Chicago — Feb. 27
The Great Recession caused many workers to delay retirement plans or forego them completely, but an annual CareerBuilder survey shows a slightly more optimistic picture for full-time workers nearing the end of their careers.
About 58 percent of workers age 60 or older say they are currently putting off retirement, according to the survey, down from 61 percent in 2013 and a peak of 66 percent in 2010.
The nationwide survey conducted by Harris Poll on behalf of CareerBuilder from Nov. 6 to Dec. 2 among a sample of 433 full-time workers aged 60 years and older and 2,201 hiring and human resources managers found that 10 percent of workers in this age group feel they’ll never be able to retire, relatively unchanged from 2013. Half say they’ll be able to retire within four years, a slight improvement from 47 percent last year, the survey showed.
Fewer workers are planning to take on full or part-time work after they retire from their current job. Forty-five percent said they’ll look for work post-retirement, a significant 15 point drop from 2013 (60 percent). This could be a sign mature workers are gaining more confidence in their finances as retirement nears or that better access to health insurance is lessening the need to work before reaching Medicare eligibility.
Among those who do plan on working post-retirement, consulting, retail and customer service work are the most popular disciplines, according to the survey.

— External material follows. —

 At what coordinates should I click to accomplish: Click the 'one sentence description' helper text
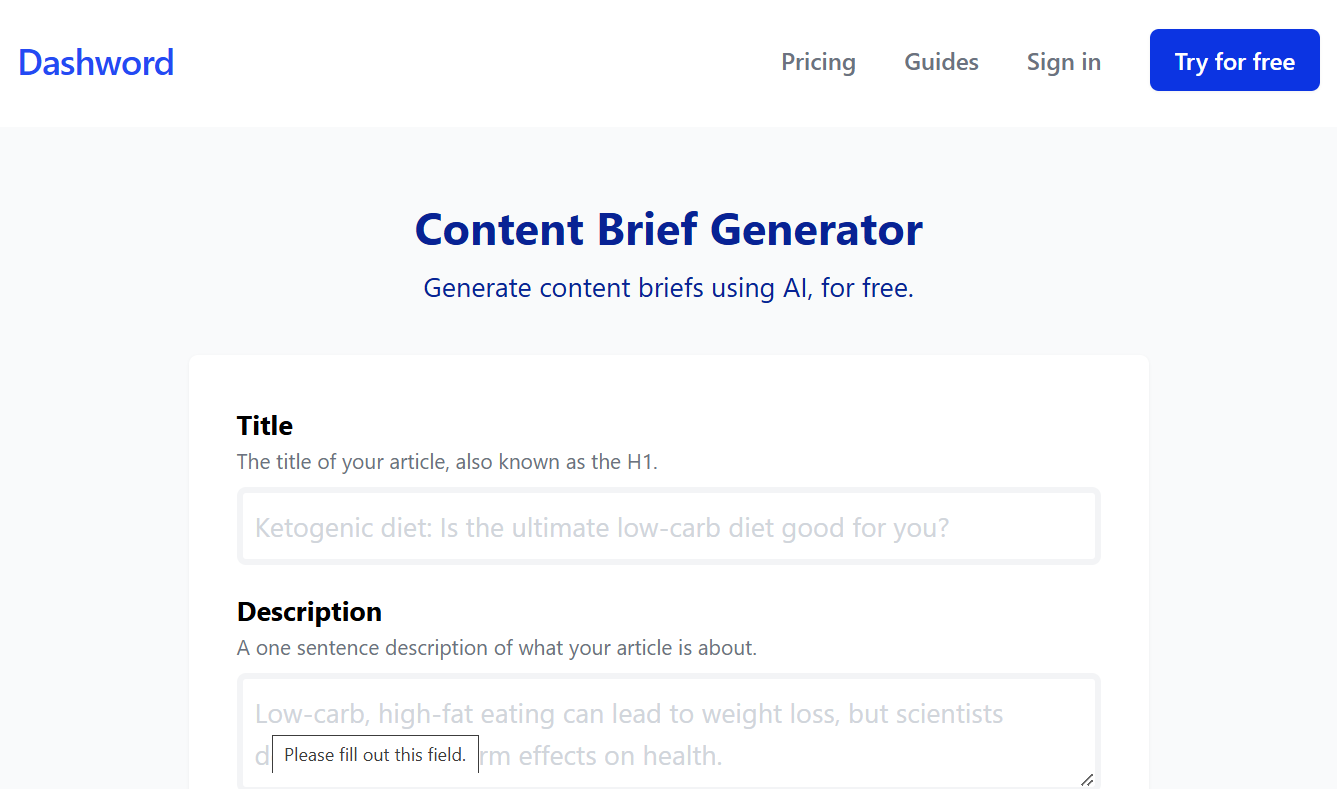pos(496,648)

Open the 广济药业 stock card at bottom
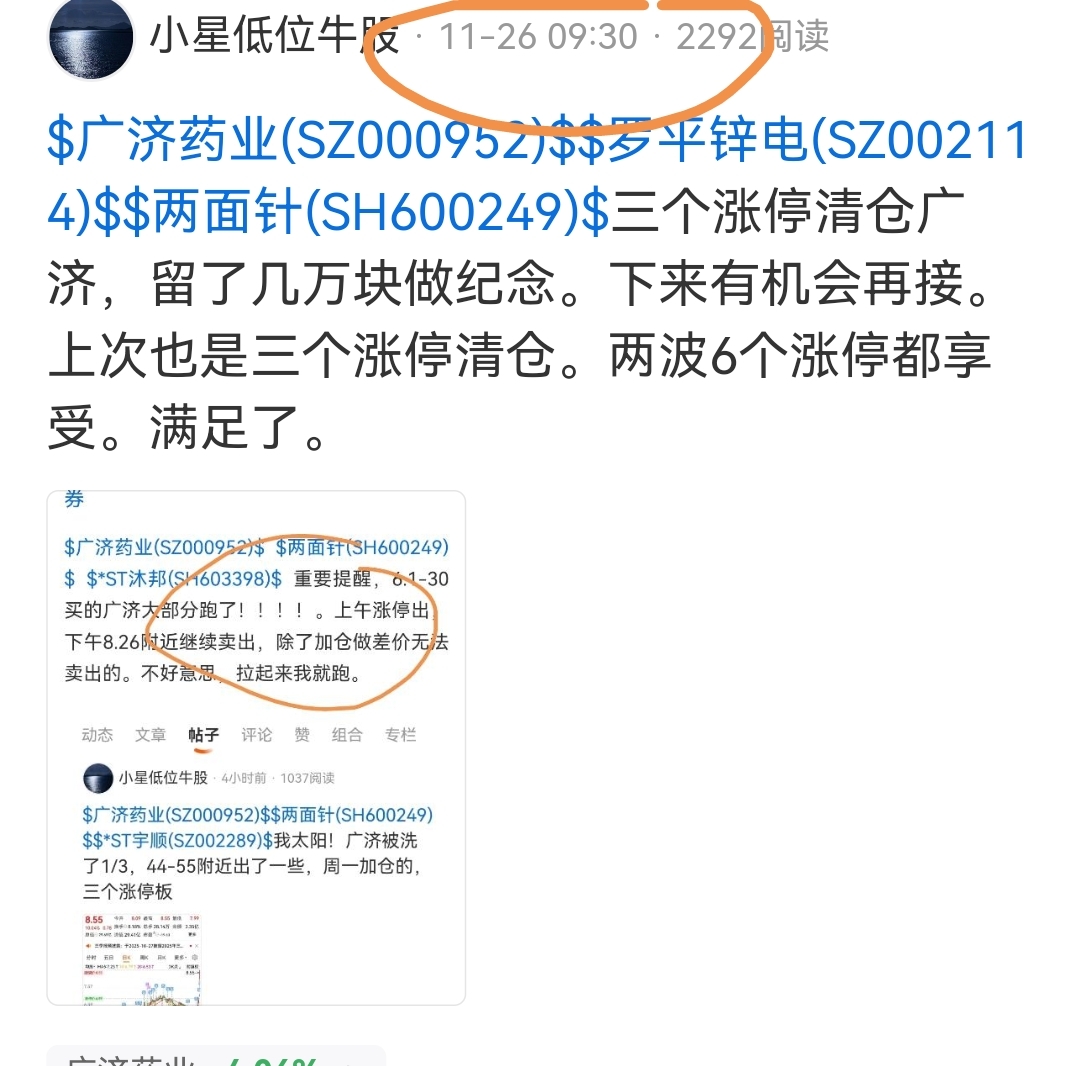(216, 1056)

Those delaying retirement differs greatly by gender. Women (71 percent) are far more likely to delay retirement than men (49 percent). Eighteen percent of women (age 60+) don’t think they will ever be able to retire, compared to 7 percent of men.
Economic factors are the most significant roadblocks to retirement, the survey said, but working late into one’s life is often a voluntary choice.
The following are the top reasons workers delay retirement:
• I can’t afford to retire financially: 79 percent
• I need the health insurance/benefits: 61 percent
• I enjoy my job: 49 percent
• I enjoy where I work: 46 percent
• I fear retirement may be boring: 27 percent
The survey provided good news for workers looking for a new job at the end of their career. Fifty-three percent of employers plan to hire mature workers, or those aged 50 and older, in 2014 — up from 48 percent last year.
A third (34 percent) of employers said they received applications from mature workers for entry-level positions. Seventy-seven percent of employers said they’d consider hiring a mature worker for a job they are overqualified for, and only nine percent said they wouldn’t on the basis of not being able to match salary demands.